## FRAGMENTO SELECCIONADO
--
Conformándonos al uso actual de la palabra, entenderemos en adelante cultura como el conjunto de datos y comportamientos sociales, de actitudes intelectuales, de referencias estéticas, a la vez de inclinaciones y rechazos morales que, si no proporcionan la radiografía de una época, al menos dibujan su perfil. No tomo en cuenta las teorías científicas ni la evolución de las técnicas, puesto que sólo importan por los nuevos y masivos comportamientos que suscitan (como el teléfono, televisión, automóvil, etcétera;pero el descubrimiento de una estrella o la mecánica cuántica, no cambiaron nada la experiencia íntima que los hombres tienen de sí mismos, de su humanidad. Todo lo que cultiva instruye, pero no todo lo que instruye cultiva.
Hagamos dos consideraciones. La primera es la ley del doble frenesí: la evolución de la vida resulta de dos tendencias encontradas: materia y espíritu; lo mismo que se pasa, de manera frenética e imprevisible, de la tradición más conservadora a la innovación más arriesgada, se pasa también del goce más egoísta al espíritu de sacrificio y entrega más altruista. La segunda, menciona dos factores de incertidumbre que arruinan toda previsión en el campo de la historia, a pesar de los planes económicos y los programas de investigación: siempre hay algún pensador o científico que descubre lo que no buscaba, provocando un cambio inesperado; y, así como una voluntad al repetirse se convierte en costumbre, no hay revolución tan liberadora que no se transforme en un régimen opresivo y conservador; no hay audacia creadora que no se vuelva pronto un tema escolar y académico. Paralelamente, no existe situación, por deseada que sea, que, al hacerse permanente, deje de ser rechazada. De modo que podemos prever y anunciar este rechazo, basta con esperar; pero no podemos prever el momento y forma del mismo.
Si la cultura del siglo XXI fuera previsible, tendría que ser una prolongación de la del siglo XX. Ahora bien, para trazar el curso de la cultura, necesitamos resumir la situación cultural europea en 1950 y después en este fin de siglo, para intentar caracterizar las principales tendencias culturales del nuevo primer cuarto de siglo.
--
## QUÉ HARÁS
1 - Enumera los componentes que, según el fragmento sobre la cultura, forman el conjunto que se entenderá como cultura.
2 - Transcribe del fragmento sobre la cultura todo, desde "Conformándonos al uso" hasta "que instruye cultiva.".

## DATOS
--
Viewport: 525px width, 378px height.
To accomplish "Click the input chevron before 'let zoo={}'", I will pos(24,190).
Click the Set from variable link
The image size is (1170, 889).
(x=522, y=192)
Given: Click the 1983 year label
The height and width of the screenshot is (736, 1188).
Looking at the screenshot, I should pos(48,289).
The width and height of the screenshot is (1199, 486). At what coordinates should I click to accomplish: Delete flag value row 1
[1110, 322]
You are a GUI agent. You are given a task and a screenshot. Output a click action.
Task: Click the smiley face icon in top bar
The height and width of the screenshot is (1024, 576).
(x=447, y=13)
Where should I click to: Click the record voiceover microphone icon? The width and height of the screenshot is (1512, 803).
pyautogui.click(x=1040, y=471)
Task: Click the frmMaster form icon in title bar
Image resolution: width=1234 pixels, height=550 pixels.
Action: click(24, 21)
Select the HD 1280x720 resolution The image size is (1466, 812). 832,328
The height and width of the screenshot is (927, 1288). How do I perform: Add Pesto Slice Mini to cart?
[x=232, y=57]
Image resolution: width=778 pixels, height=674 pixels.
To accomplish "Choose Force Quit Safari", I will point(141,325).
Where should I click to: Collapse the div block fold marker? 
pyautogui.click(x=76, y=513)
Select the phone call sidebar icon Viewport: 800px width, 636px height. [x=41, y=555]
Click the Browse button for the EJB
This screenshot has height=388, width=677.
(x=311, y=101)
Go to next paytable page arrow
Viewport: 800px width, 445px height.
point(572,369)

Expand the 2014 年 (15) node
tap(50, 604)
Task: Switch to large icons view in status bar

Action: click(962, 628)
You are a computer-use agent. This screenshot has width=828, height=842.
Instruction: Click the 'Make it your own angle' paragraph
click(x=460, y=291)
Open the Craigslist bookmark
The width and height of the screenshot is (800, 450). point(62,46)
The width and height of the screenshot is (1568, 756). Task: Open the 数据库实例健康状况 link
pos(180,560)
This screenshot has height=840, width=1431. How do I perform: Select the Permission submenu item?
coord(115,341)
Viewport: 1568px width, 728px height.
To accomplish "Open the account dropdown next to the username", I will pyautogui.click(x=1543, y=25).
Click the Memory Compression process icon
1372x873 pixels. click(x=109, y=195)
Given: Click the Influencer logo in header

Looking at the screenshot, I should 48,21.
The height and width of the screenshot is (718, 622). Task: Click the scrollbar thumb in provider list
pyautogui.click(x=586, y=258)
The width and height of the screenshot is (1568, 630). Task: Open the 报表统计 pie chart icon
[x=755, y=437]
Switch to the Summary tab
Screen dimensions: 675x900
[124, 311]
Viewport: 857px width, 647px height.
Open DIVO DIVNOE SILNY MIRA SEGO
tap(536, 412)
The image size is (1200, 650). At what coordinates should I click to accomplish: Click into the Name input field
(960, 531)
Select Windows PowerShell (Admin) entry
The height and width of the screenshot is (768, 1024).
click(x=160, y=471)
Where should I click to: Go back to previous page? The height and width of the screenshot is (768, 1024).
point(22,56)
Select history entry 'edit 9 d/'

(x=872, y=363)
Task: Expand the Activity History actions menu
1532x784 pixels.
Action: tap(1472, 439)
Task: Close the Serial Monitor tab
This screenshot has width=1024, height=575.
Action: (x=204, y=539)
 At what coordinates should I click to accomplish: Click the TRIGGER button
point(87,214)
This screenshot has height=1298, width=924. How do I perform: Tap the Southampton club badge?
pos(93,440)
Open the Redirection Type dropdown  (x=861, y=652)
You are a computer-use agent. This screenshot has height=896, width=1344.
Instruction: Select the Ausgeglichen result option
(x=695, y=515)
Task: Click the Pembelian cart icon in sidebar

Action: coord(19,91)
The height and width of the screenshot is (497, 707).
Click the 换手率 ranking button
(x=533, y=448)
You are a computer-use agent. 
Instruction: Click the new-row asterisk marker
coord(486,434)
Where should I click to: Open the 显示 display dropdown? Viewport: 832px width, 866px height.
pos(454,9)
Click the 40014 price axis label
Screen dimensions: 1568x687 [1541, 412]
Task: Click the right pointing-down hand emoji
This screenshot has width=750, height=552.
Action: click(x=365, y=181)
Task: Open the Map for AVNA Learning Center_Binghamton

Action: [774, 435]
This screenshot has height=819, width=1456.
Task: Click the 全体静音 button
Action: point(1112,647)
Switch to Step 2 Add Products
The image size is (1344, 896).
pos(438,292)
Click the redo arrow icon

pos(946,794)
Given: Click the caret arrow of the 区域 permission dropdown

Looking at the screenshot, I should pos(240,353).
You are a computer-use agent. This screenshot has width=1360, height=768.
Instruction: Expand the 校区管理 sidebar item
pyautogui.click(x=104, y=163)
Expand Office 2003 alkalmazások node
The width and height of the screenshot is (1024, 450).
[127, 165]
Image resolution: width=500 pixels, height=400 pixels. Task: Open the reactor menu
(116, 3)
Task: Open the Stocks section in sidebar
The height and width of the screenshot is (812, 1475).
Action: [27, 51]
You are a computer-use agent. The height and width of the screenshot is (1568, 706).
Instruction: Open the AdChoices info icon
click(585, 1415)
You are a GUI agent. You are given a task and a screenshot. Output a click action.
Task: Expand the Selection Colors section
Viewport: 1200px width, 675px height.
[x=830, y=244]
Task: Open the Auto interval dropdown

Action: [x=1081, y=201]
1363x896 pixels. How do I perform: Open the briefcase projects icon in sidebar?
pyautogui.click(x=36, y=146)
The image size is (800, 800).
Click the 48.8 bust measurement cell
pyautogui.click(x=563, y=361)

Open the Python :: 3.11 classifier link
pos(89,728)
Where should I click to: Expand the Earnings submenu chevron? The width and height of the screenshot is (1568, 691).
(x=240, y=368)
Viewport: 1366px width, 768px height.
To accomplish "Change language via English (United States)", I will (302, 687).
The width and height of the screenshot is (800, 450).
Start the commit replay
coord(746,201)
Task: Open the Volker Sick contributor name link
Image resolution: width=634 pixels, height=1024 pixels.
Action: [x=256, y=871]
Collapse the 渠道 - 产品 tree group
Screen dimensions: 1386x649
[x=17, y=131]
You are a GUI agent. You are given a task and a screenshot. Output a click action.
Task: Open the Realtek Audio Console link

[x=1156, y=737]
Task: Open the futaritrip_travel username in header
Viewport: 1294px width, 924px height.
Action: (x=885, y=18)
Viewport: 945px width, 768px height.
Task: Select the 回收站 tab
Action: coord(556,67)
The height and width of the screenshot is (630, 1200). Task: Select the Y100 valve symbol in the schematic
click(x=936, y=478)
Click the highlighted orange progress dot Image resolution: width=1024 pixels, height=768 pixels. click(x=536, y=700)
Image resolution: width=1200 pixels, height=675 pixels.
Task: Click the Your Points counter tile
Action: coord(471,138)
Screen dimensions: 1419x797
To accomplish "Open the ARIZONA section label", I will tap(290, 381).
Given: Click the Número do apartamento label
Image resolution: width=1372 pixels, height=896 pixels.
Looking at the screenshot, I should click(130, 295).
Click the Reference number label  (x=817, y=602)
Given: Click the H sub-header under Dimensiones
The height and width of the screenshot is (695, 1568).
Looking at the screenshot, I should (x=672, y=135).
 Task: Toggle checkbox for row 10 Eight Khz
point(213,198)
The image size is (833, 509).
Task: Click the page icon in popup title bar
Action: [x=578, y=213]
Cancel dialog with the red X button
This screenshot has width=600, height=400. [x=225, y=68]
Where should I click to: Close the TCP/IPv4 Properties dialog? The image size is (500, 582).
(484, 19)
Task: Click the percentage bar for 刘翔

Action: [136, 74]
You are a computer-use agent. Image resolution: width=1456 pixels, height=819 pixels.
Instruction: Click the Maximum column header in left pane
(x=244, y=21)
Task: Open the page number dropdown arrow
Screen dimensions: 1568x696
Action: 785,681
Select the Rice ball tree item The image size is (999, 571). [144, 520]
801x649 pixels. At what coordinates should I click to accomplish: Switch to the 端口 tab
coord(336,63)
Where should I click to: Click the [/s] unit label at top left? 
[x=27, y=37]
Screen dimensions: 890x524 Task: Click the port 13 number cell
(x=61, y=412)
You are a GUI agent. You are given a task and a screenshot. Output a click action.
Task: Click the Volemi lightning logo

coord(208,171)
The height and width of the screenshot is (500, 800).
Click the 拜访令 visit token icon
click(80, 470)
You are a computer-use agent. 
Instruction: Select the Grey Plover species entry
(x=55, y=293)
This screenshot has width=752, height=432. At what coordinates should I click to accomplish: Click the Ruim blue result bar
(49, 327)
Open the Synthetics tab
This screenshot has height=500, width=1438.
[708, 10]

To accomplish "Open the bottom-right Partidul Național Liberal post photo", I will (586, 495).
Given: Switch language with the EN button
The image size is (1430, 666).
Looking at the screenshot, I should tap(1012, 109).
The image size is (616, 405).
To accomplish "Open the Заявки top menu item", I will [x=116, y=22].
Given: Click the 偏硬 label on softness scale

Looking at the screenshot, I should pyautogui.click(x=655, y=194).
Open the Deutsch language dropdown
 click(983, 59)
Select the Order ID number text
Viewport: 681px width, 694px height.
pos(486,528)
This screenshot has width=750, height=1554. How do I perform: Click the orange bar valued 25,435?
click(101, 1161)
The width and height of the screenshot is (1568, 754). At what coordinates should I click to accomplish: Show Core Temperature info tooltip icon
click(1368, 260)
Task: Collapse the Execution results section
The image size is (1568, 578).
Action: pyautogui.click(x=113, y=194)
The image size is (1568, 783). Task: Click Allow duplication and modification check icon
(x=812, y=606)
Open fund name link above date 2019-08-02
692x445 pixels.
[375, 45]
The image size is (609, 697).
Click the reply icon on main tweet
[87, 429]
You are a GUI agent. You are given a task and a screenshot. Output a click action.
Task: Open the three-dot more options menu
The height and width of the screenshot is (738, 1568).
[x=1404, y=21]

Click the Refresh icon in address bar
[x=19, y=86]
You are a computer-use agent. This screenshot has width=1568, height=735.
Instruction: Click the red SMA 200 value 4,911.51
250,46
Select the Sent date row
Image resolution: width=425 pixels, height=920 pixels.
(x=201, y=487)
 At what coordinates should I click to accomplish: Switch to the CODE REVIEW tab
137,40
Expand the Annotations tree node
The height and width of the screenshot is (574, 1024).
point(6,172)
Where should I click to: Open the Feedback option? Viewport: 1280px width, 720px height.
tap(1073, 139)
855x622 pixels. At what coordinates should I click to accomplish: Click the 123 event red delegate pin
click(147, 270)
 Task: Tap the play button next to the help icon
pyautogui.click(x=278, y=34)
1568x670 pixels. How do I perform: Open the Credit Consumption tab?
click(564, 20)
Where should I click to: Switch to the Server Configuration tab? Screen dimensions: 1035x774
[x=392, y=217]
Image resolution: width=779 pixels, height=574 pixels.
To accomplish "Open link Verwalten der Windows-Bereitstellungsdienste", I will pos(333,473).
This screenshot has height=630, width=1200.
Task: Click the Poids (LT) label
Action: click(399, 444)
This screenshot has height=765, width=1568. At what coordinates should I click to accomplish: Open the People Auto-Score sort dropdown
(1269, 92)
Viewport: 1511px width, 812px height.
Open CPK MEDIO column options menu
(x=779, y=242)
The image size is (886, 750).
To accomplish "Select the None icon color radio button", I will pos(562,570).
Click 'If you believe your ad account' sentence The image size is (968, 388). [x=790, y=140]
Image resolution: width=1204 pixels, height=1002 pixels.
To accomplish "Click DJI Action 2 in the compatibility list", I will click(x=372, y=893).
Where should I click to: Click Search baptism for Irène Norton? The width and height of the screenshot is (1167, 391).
--
## RESULTADOS
1 - Datos y comportamientos sociales; actitudes intelectuales; referencias estéticas; inclinaciones y rechazos morales.

2 -
Conformándonos al uso actual de la palabra, entenderemos en adelante cultura como el conjunto de datos y comportamientos sociales, de actitudes intelectuales, de referencias estéticas, a la vez de inclinaciones y rechazos morales que, si no proporcionan la radiografía de una época, al menos dibujan su perfil. No tomo en cuenta las teorías científicas ni la evolución de las técnicas, puesto que sólo importan por los nuevos y masivos comportamientos que suscitan (como el teléfono, televisión, automóvil, etcétera;pero el descubrimiento de una estrella o la mecánica cuántica, no cambiaron nada la experiencia íntima que los hombres tienen de sí mismos, de su humanidad. Todo lo que cultiva instruye, pero no todo lo que instruye cultiva.